I got an interesting comment and question on the subject today. Verbal fluency (VF) is very much an estrogen-supported brain function. Out of estrogen and you may be out of luck with respect to having your say in an okay way. This lady writes:

In the last few years I have noticed what seems to me more VF problems than my friends. I am not as bothered by it when writing which I do a great deal.

I'm 73 and have taken Premarin, .625 mg daily, since I had a complete hysterectomy at age 54 (done for multiple non-malignant reasons). Some doctors lately say I should discontinue the Premarin because it increases my likelihood of getting cancer - uterine and breast - and major clots. (I had bilateral mastectomies in my 30s for major non-malignant breast changes and a high family cancer history). I am healthy otherwise (minor heart change, excellent bone density, some arthritis).

Two questions: Why the VF problem? Discontinue the Premarin? The answers I get are vague and don't satisfy me.

I answered:

While VF is sensitive to estrogen or the lack thereof, it also falls off with age. That said, you're not that old, and I never know what to make of this citation of age as a reason for anything; it seems that there must always be an underlying problem that perhaps worsens with age but not explained by age alone. As VF is a frontal lobe function, and the frontal lobe is more susceptible to stroke damage than other parts of the brain, I wonder if you should have an MRI to look for the tiny white spots that correlate with small vessel disease in the brain.

Premarin or no, here's my take on that. While estrogen is known to support frontal lobe function, oral estrogen supplements, and in particular Premarin taken orally, are known to cause some problems even as they may benefit brain function.

Once orally-ingested hormones are absorbed into the bloodstream, they head straight for the liver via the portal circulation.

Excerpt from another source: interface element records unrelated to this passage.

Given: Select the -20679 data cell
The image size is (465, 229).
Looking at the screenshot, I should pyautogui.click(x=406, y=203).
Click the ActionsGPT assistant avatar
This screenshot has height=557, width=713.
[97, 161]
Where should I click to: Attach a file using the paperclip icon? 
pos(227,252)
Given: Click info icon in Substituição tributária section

The liver gears up to break these foreign molecules down and, in doing so, produces some unwanted proteins such as angiotensinogen (which can raise blood pressure), C-reactive protein (which causes inflammation), clotting factors (which raise risk of clots and blood vessel inflammation) and triglycerides (which raise risk of heart disease and stroke).

If you haven't had a major clot from Premarin, you are unlikely to get one now unless you have to undergo major surgery such as a knee replacement. You don't have breasts or uterus to worry about cancer risk. But you do have to worry about stroke.

I would consider going off Premarin. But...estrogen supports frontal lobe function. You might consider replacing the Premarin with a transdermal estradiol patch such as Vivelle Dot. That way, the estrogen you take is not foreign (like the horse estrogens of Premarin) and it does not go through your liver (causing all the above troubles). It is known that transdermal estrogen does not raise clotting factors, C-reactive protein, or angiotensinogen. It has not been studied whether or not transdermal estrogen increases risk of stroke the way oral estrogen does, but logically it should not.

The only vague part of my information is whether or not you should change hormone delivery systems or go off it altogether. That is a weighted decision best made by yourself and your doctor.